[Records from a dataset]
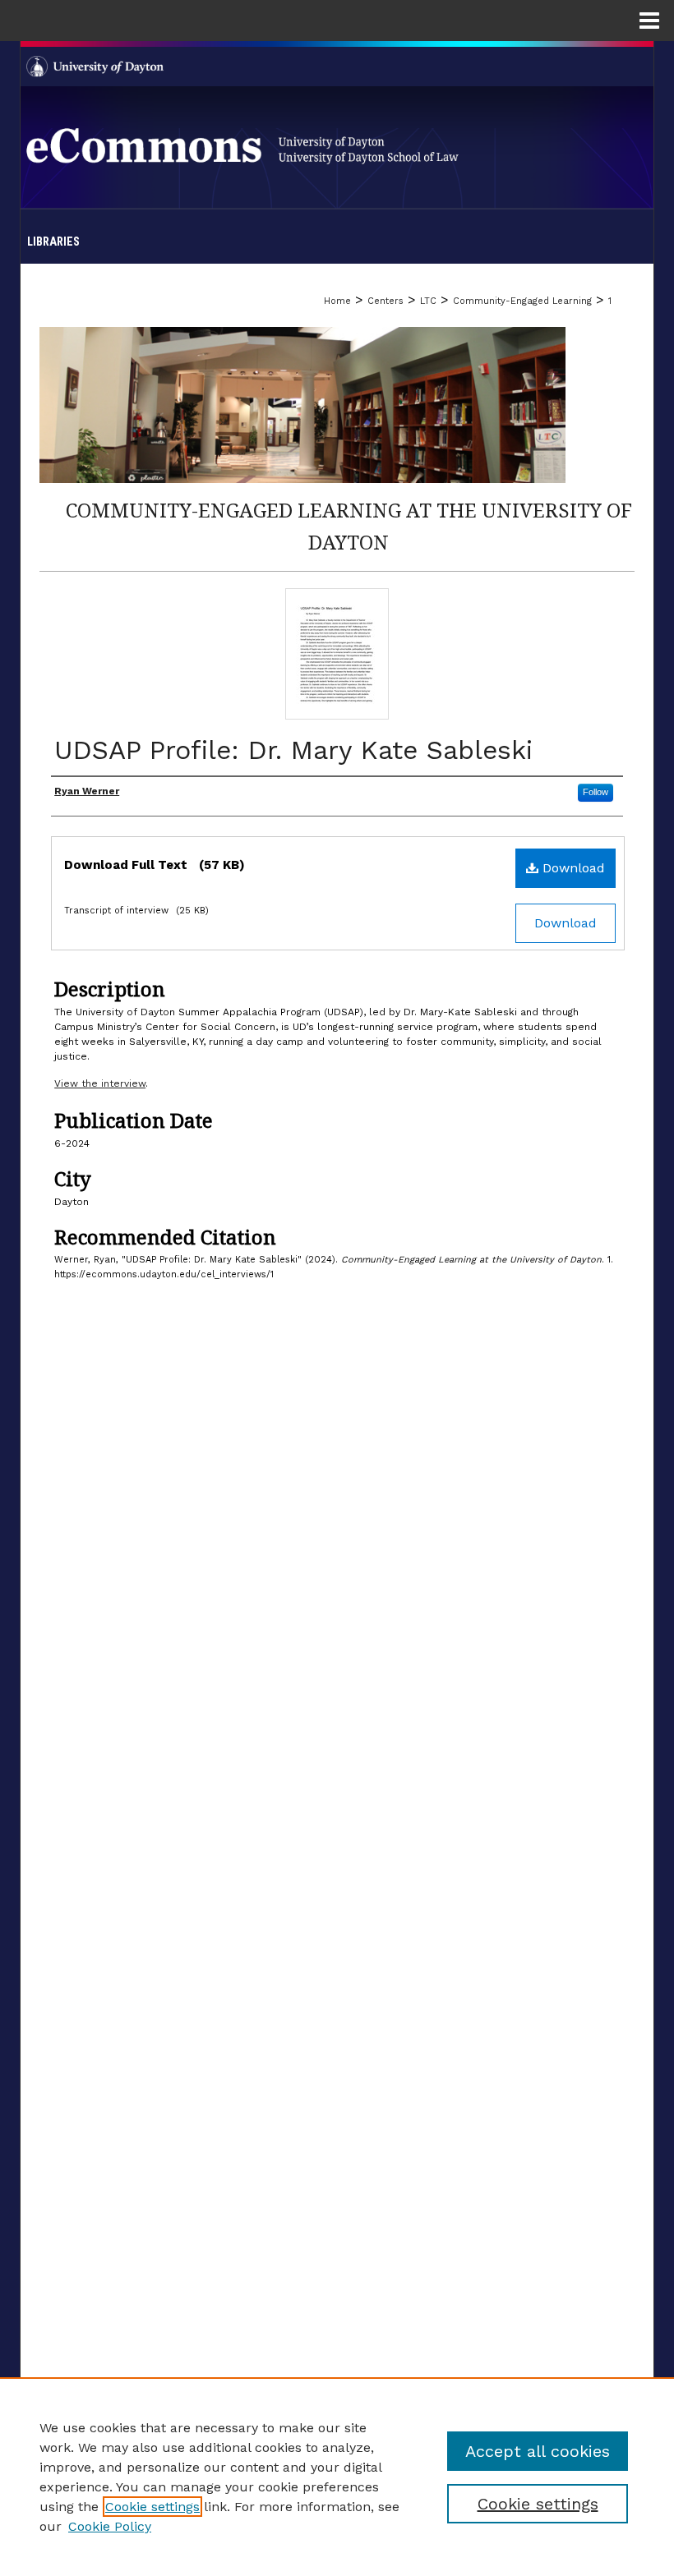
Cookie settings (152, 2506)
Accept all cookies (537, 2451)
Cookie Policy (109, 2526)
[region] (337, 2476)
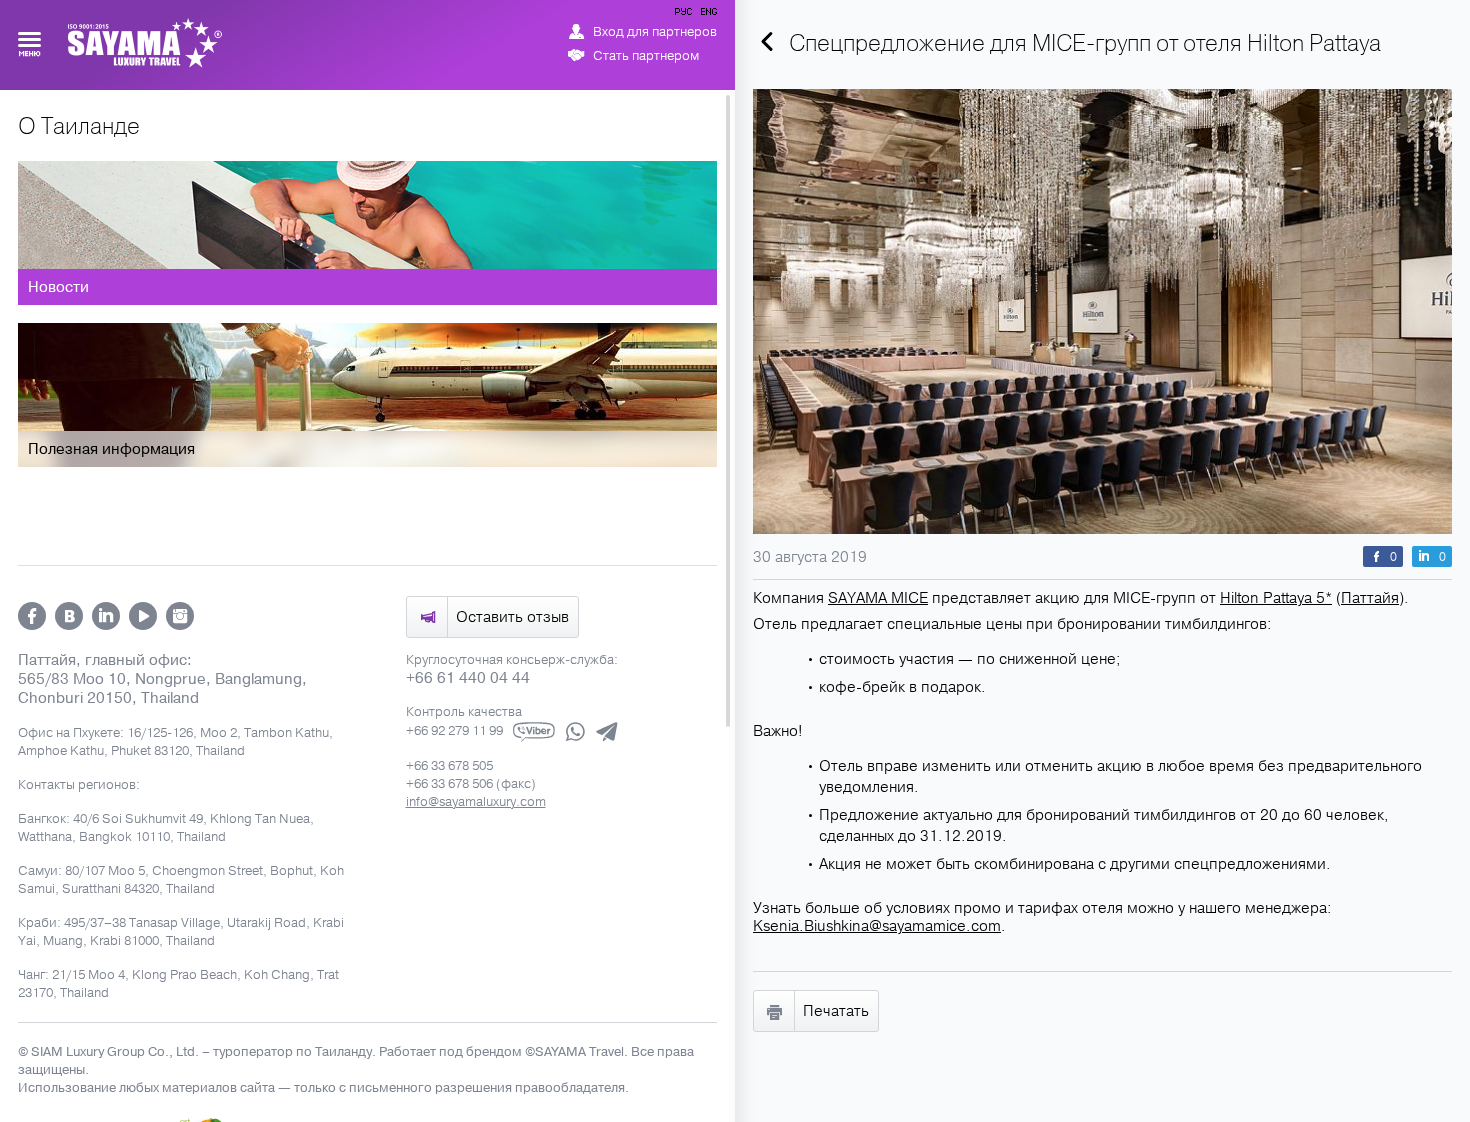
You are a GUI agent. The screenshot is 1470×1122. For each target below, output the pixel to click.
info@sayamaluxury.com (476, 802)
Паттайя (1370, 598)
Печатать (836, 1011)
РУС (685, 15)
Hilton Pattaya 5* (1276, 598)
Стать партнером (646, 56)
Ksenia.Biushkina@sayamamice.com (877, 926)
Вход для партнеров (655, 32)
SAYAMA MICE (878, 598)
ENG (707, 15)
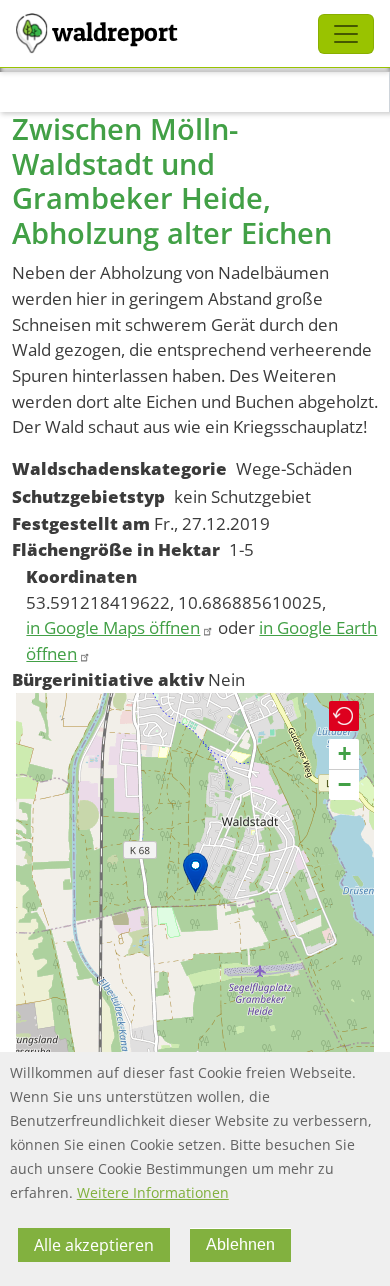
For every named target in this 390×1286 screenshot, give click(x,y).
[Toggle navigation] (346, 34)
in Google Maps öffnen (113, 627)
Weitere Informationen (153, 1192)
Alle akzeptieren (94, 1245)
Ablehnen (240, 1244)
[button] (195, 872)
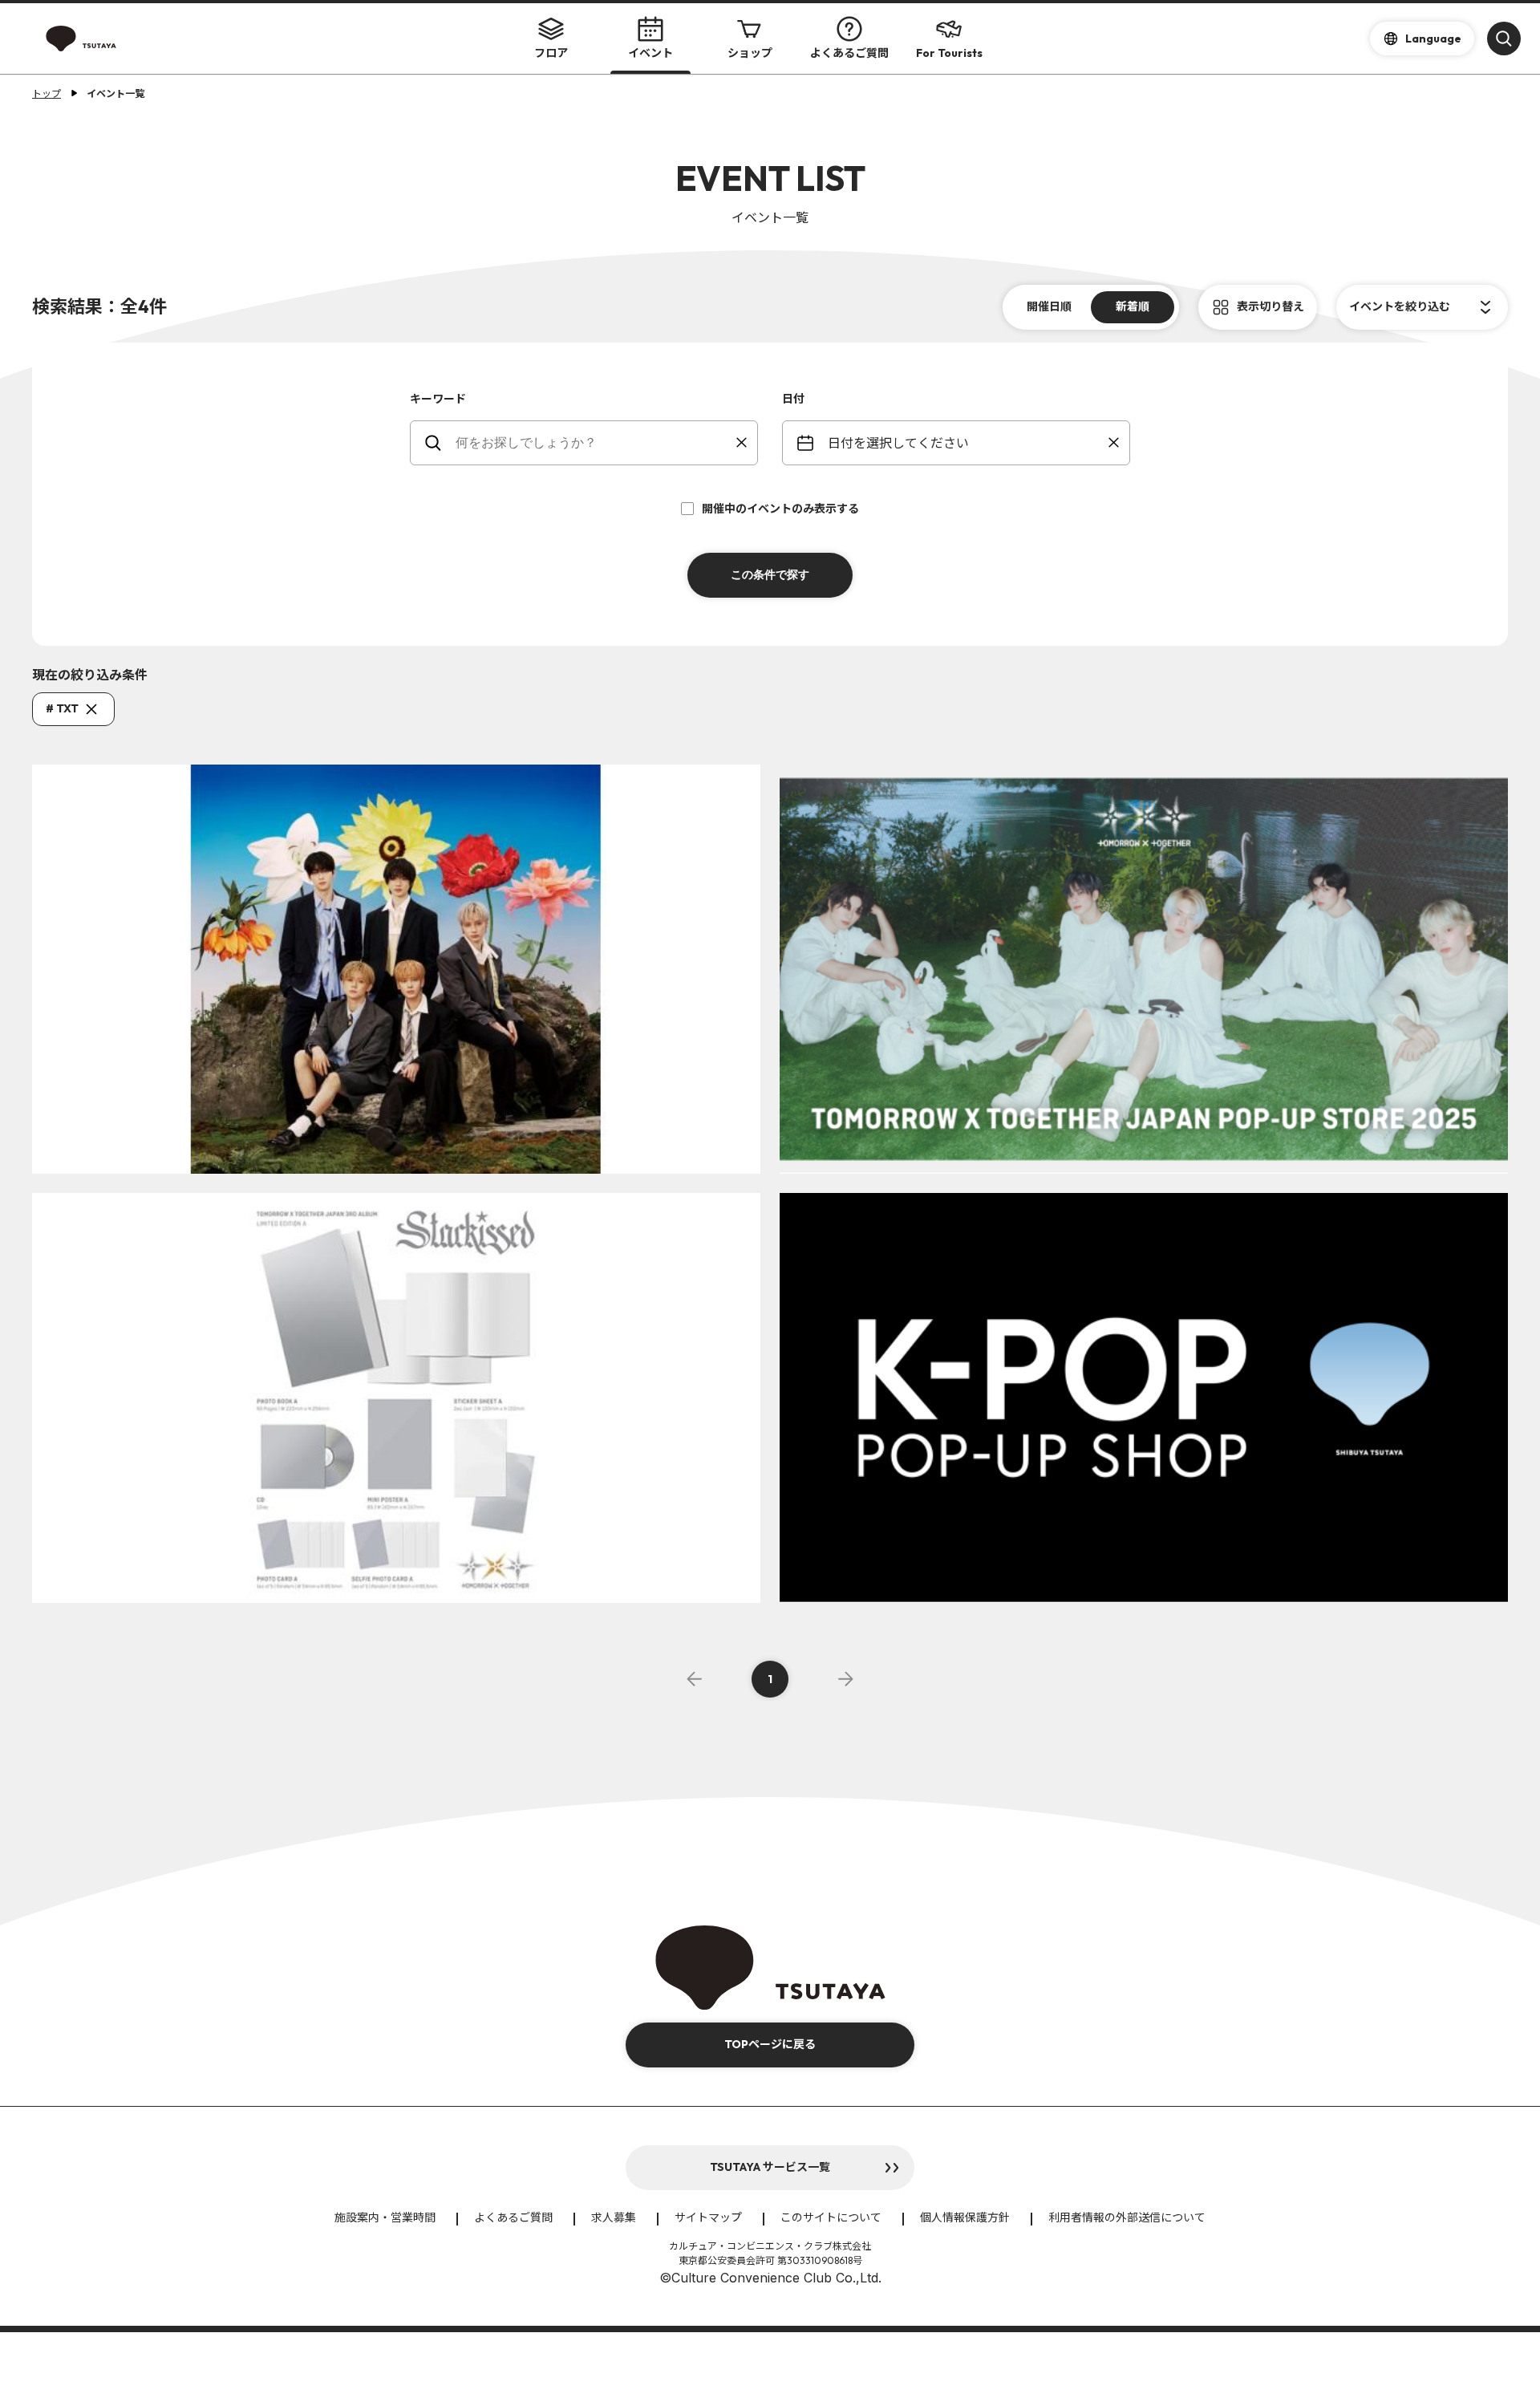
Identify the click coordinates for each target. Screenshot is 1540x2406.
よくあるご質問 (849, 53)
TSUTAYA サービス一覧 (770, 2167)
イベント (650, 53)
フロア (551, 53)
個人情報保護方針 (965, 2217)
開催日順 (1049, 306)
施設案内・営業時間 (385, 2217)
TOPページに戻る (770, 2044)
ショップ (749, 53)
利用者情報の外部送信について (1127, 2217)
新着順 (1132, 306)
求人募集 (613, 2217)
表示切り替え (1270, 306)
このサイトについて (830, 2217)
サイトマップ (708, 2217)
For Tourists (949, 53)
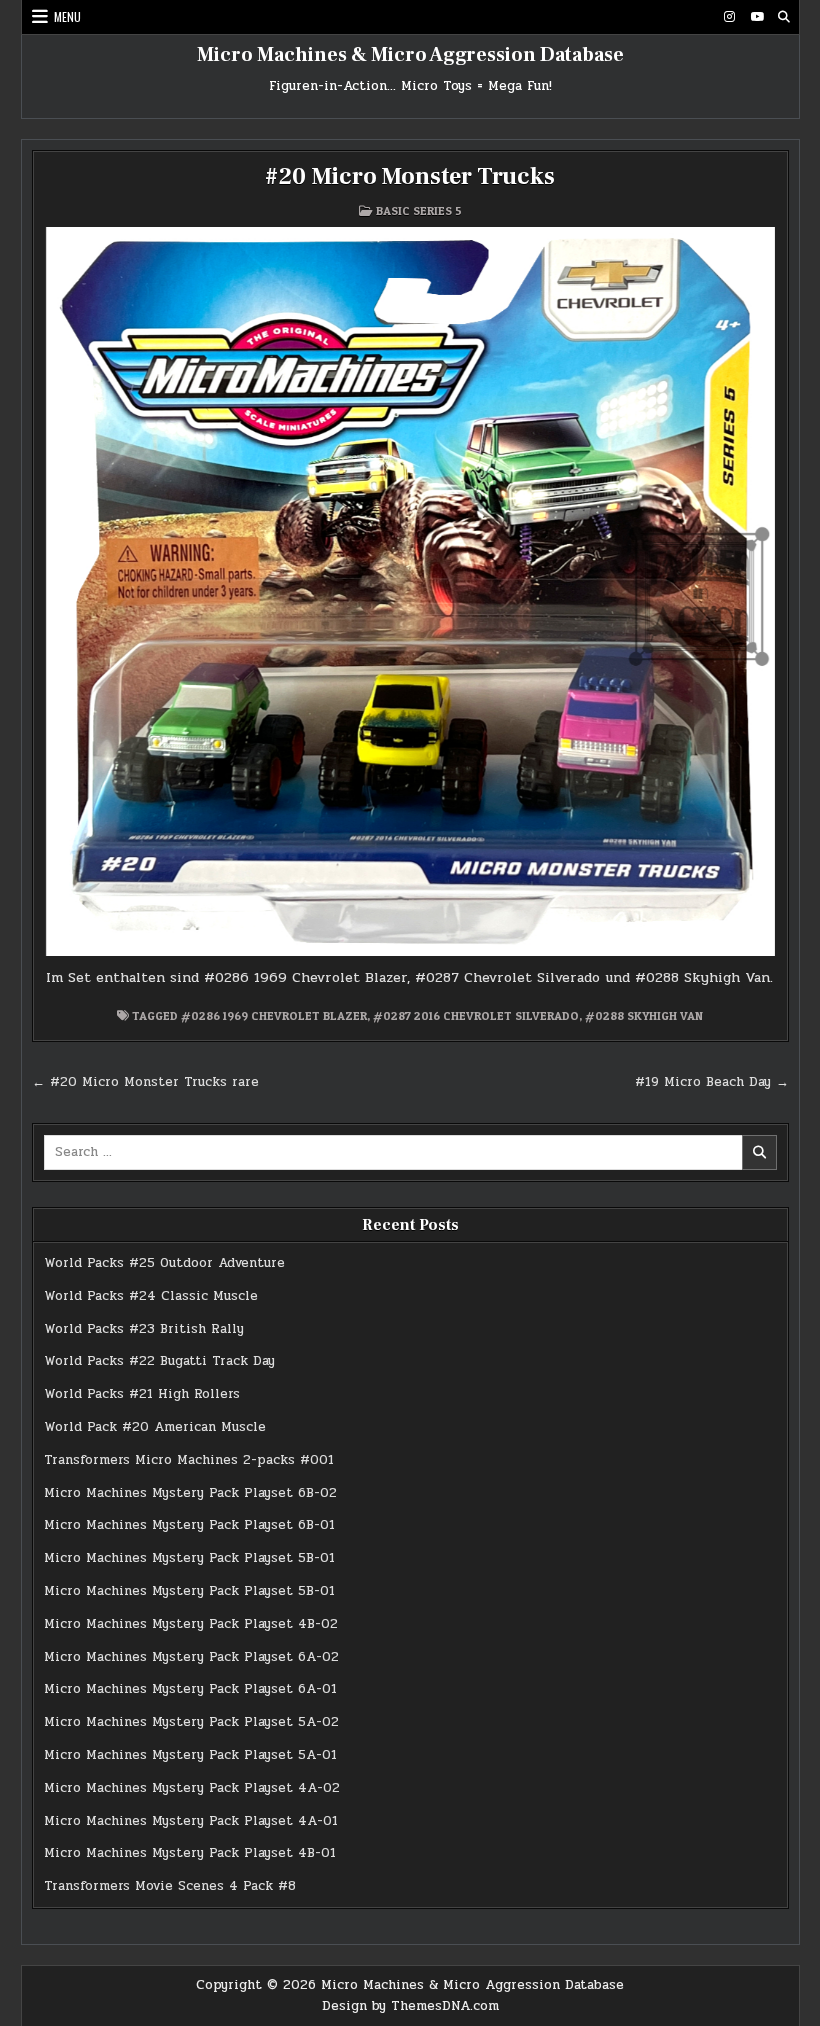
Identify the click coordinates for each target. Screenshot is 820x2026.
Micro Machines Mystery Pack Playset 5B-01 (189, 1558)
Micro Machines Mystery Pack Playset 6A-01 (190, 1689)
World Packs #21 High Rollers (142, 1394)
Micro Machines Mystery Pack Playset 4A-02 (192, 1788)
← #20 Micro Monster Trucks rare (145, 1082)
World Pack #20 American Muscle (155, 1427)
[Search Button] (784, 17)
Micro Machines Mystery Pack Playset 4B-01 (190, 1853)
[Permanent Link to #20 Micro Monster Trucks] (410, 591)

= Exercise goal =
Where pictures appear, drop them, and reproduce exactly only the lines running from the beginning of the data to the line that contains "РУС (685, 15)", inclusive.

= Completed task =
Cookie settings (152, 2506)
Accept all cookies (537, 2451)
Cookie Policy (109, 2526)
[region] (337, 2476)
You are a GUI agent. The screenshot is 1470×1122. For each target below, output the pixel to click.
info@sayamaluxury.com (476, 802)
Паттайя (1370, 598)
Печатать (836, 1011)
РУС (685, 15)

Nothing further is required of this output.